Les « tradis », combien de divisions ?
Ce livre n’a-t-il donc que des défauts ? Tant s’en faut. Il permet de dresser un état des forces « traditionalistes » en 2015 et de comprendre les victoires culturelles que celles-ci ont obtenues à l’intérieur de l’Eglise, mais aussi sur le terrain politique et médiatique. Il serait d’ailleurs à rapprocher de l’ouvrage de Gaël Brustier, Le Mai 1968 conservateur. Que restera-t-il de la Manif pour tous ? afin d’offrir un panorama plus complet. Car les manifestations de 2013 représentent un symbole historique de la vivacité de la famille traditionaliste. Il est devenu incontestable que les communautés traditionnelles constituent désormais, avec les communautés charismatiques, le vivier de l’Eglise de demain, la part de séminaristes de ces communautés dans le total national augmentant d’année en année. Comblant le vide des séminaires diocésains, la Communauté Saint-Martin, la Fraternité Saint-Pierre, l’Institut du Christ-Roi et bien d’autres font le plein. Sur le terrain politique, la présence de Marion Maréchal-Le Pen au pèlerinage de Chartres et sa fierté de revendiquer sa foi catholique ne représentent que la pointe de l’iceberg. Derrière elle, la génération passée au creuset de la Manif pour tous a su prendre des places à la force de ses convictions : ici attaché parlementaire FN, là journaliste prometteur d’un grand hebdomadaire ou d’une chaîne de télévision alternative, philosophe écouté, tenant de l’écologie intégrale, jeune chef d’entreprise, élu local. Olivier Landron nous offre une preuve supplémentaire que les combats menés depuis des décennies n’étaient pas vains et que la résistance spirituelle a soutenu une initiative culturelle offensive, « à la droite du Christ ».

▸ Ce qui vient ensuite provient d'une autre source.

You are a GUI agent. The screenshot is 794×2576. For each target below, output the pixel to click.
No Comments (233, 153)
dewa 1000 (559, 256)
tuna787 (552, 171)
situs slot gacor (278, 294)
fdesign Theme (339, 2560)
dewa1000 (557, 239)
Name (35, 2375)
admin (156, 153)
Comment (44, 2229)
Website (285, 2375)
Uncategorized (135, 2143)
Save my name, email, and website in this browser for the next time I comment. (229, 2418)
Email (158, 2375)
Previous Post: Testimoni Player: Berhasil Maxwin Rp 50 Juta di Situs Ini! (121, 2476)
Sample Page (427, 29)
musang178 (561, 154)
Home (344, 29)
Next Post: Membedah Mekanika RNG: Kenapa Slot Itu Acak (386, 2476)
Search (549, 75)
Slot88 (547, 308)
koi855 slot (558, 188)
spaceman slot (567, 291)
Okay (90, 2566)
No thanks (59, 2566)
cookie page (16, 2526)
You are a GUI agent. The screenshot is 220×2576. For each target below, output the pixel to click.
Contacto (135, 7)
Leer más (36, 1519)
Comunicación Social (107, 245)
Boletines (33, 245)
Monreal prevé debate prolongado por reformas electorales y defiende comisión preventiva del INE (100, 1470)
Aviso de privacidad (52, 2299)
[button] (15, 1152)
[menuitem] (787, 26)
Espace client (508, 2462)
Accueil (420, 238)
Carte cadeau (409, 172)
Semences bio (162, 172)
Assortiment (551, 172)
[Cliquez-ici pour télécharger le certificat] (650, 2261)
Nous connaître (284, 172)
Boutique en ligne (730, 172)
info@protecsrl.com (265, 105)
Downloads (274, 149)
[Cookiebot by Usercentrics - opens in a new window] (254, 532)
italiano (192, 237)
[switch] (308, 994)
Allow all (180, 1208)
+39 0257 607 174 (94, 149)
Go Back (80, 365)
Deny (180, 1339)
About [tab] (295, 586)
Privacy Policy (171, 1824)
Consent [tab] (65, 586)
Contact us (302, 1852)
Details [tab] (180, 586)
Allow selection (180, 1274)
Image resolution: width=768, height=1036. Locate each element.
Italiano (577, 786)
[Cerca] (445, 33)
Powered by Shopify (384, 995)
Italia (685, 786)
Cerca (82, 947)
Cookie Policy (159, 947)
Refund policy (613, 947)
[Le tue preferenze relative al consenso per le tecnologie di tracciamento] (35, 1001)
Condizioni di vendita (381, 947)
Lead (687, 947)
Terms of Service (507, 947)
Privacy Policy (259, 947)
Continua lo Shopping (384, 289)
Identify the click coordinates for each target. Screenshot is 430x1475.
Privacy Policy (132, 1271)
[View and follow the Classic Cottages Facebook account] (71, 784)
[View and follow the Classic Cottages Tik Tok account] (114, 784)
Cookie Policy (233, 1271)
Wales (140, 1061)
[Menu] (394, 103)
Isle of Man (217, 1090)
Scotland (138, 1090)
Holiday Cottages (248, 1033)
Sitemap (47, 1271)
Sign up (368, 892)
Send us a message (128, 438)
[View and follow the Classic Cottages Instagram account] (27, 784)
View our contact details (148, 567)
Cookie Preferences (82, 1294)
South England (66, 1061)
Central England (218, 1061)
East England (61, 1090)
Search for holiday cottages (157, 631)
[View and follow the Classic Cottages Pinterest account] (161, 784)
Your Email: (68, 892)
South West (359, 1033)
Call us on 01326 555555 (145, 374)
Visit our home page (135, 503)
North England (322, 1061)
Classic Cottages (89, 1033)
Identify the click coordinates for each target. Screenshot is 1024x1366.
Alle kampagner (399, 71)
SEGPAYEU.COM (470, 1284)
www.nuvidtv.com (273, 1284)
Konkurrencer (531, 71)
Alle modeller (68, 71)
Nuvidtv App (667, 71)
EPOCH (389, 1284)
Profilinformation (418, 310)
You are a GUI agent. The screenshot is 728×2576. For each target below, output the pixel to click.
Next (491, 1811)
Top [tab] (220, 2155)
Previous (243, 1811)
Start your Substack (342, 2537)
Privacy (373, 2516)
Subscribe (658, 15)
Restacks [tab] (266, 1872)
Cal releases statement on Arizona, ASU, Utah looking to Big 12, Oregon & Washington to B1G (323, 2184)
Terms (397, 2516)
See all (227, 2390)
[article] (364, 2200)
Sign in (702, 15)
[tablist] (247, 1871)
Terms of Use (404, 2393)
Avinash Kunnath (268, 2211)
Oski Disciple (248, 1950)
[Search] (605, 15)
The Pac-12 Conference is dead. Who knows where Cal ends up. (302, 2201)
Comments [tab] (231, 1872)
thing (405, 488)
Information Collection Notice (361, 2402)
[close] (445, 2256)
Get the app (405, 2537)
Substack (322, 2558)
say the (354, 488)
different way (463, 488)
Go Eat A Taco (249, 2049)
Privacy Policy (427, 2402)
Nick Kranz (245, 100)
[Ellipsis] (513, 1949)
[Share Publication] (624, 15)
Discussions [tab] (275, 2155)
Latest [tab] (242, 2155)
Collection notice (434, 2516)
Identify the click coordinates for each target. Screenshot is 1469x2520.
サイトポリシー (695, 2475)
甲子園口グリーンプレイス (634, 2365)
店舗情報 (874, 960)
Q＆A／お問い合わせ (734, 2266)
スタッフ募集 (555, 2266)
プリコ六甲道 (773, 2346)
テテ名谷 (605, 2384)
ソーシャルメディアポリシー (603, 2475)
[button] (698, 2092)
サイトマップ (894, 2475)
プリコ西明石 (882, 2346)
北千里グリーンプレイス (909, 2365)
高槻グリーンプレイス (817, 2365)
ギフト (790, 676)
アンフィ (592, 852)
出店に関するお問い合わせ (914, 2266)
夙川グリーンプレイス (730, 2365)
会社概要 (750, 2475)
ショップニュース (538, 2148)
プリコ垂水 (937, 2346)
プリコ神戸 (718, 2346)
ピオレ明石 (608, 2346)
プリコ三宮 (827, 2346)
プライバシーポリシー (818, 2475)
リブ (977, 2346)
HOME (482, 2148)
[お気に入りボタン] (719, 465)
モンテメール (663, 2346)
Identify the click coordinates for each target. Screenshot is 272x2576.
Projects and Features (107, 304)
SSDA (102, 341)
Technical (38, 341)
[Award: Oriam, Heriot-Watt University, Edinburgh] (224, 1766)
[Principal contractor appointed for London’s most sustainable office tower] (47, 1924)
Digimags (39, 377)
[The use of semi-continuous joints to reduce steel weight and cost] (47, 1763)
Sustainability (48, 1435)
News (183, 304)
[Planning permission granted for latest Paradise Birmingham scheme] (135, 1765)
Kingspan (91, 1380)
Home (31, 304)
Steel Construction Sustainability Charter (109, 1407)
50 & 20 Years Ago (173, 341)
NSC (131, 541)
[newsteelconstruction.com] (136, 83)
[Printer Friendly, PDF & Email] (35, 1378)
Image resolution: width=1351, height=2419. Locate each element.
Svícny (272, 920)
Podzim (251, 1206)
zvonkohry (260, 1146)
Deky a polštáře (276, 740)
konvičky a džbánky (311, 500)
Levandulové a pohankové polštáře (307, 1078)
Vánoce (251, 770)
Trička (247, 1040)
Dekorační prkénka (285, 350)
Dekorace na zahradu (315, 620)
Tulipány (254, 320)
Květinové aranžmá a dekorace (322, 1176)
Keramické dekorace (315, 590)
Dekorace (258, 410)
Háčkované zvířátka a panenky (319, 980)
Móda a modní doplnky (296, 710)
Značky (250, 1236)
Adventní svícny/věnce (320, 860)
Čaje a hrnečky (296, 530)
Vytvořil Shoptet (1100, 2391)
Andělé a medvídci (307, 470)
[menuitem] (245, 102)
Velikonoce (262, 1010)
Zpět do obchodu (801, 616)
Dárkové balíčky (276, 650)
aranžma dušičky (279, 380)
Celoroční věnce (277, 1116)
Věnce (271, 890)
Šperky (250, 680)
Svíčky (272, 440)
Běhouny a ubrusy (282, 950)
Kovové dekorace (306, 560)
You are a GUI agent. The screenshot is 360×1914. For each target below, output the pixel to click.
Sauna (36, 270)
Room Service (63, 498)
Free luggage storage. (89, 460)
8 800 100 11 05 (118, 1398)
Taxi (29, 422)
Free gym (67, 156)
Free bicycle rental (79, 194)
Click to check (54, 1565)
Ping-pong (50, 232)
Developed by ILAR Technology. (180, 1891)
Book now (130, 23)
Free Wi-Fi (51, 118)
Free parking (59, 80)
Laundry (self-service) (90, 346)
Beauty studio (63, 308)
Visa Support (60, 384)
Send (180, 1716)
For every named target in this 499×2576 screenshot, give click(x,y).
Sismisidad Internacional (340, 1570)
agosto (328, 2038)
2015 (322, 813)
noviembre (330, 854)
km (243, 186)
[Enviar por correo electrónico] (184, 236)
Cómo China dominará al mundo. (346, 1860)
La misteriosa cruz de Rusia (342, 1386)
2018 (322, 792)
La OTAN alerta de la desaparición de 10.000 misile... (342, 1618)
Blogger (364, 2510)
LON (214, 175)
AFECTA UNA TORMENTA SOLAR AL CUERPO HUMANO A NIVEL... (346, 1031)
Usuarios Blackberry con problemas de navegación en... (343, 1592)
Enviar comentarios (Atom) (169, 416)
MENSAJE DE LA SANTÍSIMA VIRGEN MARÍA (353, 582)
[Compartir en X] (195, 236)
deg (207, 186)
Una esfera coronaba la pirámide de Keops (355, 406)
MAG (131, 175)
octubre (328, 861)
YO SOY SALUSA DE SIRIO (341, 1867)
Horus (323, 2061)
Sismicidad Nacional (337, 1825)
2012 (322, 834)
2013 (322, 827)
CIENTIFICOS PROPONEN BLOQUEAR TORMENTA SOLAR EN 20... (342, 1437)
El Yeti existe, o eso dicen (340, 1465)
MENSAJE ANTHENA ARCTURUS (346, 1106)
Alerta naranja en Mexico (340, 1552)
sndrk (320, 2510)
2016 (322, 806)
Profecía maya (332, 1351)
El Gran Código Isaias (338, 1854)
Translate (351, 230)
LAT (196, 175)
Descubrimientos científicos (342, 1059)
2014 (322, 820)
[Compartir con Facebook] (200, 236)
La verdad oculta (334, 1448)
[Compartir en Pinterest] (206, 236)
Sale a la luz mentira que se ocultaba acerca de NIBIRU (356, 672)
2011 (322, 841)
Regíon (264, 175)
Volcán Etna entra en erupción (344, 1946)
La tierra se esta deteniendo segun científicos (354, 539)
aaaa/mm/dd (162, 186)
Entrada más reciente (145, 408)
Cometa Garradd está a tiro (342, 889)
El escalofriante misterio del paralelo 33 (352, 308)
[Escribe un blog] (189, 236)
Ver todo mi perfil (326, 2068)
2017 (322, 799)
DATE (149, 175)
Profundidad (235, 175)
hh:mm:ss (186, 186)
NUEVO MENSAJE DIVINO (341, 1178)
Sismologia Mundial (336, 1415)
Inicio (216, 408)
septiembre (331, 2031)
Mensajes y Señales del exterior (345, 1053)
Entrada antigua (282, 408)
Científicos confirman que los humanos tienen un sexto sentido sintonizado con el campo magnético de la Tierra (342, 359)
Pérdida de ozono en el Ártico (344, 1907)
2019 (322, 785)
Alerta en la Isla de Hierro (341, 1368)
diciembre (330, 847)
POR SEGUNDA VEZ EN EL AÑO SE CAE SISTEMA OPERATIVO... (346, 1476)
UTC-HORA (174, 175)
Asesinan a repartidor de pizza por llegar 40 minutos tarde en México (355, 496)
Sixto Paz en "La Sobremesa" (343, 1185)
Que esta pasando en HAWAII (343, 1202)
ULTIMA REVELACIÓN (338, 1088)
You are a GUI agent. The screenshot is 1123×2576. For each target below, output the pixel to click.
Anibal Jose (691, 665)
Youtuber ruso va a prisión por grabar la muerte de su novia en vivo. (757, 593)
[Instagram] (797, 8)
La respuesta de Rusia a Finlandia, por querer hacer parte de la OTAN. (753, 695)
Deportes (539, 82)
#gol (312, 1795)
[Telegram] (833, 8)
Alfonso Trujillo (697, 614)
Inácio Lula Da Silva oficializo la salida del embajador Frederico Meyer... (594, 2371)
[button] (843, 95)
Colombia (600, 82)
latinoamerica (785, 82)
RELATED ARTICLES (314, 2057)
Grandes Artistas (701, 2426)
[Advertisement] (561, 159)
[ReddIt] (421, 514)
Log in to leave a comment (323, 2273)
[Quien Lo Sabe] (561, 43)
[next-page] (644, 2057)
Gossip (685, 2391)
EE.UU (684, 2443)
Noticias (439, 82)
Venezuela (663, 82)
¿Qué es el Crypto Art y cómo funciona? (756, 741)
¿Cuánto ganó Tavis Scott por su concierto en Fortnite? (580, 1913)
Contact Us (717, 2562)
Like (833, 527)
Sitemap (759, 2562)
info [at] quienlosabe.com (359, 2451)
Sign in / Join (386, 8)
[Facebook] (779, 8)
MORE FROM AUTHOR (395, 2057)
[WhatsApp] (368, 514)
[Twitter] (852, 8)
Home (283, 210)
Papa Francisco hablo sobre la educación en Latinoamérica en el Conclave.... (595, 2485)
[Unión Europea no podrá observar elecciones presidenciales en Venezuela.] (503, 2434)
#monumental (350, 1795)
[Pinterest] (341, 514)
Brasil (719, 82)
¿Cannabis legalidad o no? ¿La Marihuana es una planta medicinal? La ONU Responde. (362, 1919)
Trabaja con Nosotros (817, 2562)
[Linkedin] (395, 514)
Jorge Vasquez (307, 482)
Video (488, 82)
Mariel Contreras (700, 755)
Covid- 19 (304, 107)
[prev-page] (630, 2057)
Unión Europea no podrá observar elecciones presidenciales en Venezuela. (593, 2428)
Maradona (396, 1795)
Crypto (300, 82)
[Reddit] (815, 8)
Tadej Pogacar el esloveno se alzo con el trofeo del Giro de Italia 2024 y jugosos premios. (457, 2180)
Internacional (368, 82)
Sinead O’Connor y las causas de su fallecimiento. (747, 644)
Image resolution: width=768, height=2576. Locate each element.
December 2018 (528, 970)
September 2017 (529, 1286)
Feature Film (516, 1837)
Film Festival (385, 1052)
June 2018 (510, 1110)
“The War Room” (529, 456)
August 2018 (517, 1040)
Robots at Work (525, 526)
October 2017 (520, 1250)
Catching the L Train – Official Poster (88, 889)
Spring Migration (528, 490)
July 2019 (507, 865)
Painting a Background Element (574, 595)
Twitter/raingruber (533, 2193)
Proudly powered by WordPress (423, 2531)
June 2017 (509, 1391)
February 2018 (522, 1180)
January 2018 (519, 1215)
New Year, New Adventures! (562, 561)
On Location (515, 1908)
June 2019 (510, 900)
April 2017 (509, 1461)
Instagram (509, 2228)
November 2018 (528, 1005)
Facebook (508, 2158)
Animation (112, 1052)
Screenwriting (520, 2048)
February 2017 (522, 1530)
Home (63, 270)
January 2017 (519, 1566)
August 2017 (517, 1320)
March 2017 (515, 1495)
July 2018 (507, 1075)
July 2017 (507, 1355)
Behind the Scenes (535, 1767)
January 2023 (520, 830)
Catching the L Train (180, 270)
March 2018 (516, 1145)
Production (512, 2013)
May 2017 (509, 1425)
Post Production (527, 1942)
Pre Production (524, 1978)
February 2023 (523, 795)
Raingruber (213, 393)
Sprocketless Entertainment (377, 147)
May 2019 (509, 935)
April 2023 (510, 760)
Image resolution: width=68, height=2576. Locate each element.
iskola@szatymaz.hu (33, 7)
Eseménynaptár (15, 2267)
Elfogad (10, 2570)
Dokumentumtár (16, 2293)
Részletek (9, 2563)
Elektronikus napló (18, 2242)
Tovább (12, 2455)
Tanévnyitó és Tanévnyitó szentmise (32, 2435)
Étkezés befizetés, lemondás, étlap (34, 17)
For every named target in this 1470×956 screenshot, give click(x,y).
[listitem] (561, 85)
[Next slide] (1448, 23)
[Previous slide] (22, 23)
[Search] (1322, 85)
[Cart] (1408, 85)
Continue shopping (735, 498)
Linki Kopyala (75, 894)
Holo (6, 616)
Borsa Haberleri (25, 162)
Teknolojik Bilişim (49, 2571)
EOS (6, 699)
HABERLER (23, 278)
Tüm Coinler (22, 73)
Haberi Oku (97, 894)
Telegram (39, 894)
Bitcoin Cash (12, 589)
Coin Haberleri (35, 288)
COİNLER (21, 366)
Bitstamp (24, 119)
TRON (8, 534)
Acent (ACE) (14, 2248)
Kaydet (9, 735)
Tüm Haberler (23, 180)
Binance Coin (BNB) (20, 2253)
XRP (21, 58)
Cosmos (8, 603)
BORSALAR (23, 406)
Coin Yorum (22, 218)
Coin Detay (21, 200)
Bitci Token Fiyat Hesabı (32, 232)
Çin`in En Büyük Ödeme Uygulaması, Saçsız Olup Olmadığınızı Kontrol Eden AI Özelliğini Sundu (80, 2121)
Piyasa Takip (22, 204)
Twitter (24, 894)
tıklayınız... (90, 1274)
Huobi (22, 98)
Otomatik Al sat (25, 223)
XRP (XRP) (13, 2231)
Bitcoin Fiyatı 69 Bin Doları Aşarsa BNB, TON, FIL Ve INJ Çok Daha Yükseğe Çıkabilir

Les pères fondateurs et le combat par la plume
Olivier Landron offre également au lecteur de fins portraits, relativement complets, des principales communautés : la Fraternité Saint-Pie X bien entendu, mais aussi l’abbaye Sainte-Madeleine du Barroux, la Fraternité Saint-Vincent-Ferrier, l’abbaye Saint-Joseph-de-Clairval ; et de nos grandes figures : Jean Ousset, Gustave Thibon, Michel de Saint-Pierre, Pierre Boutang ou encore Philippe Ariès. Jean Madiran n’est pas oublié et notre cher journal est cité à plusieurs reprises. Présent, Itinéraires, La Nation française… que serait devenu le mouvement traditionnel s’il n’avait été irrigué et nourri par les chroniques intelligentes des Jacques Perret, François Brigneau, André Charlier, celles de Bernard Antony, Francis Bergeron, Yves Daoudal et Alain Sanders ? N’est-ce pas une réponse définitive à ceux qui se félicitent de la mort du papier devant le rouleau compresseur numérique ? Pour que la tradition vive, il faut qu’elle puisse se transmettre. L’Europe qui nous porte est la civilisation de la chose écrite, des bibliothèques aux larges étagères, des vieux livres hérités, des revues lues, annotées, relues et digérées pour nourrir les combats de demain. Du trésor d’Itinéraires, de celui de Présent devraient être exhumées les plus belles pièces, sans douter qu’elles aient fort à dire à notre temps. Démarche d’utilité publique. D’ici là, saluons le travail d’Olivier Landron qui, pour imparfait, n’en est pas mois pédagogique et honnête. Un tel portrait de famille n’était pas chose aisée.
Pierre Saint-Servant – Présent
A la droite du Christ, les catholiques traditionnels en France depuis le concile Vatican II, 1965-2015, par Olivier Landron, éditions du Cerf, 272 pages, 20 euros.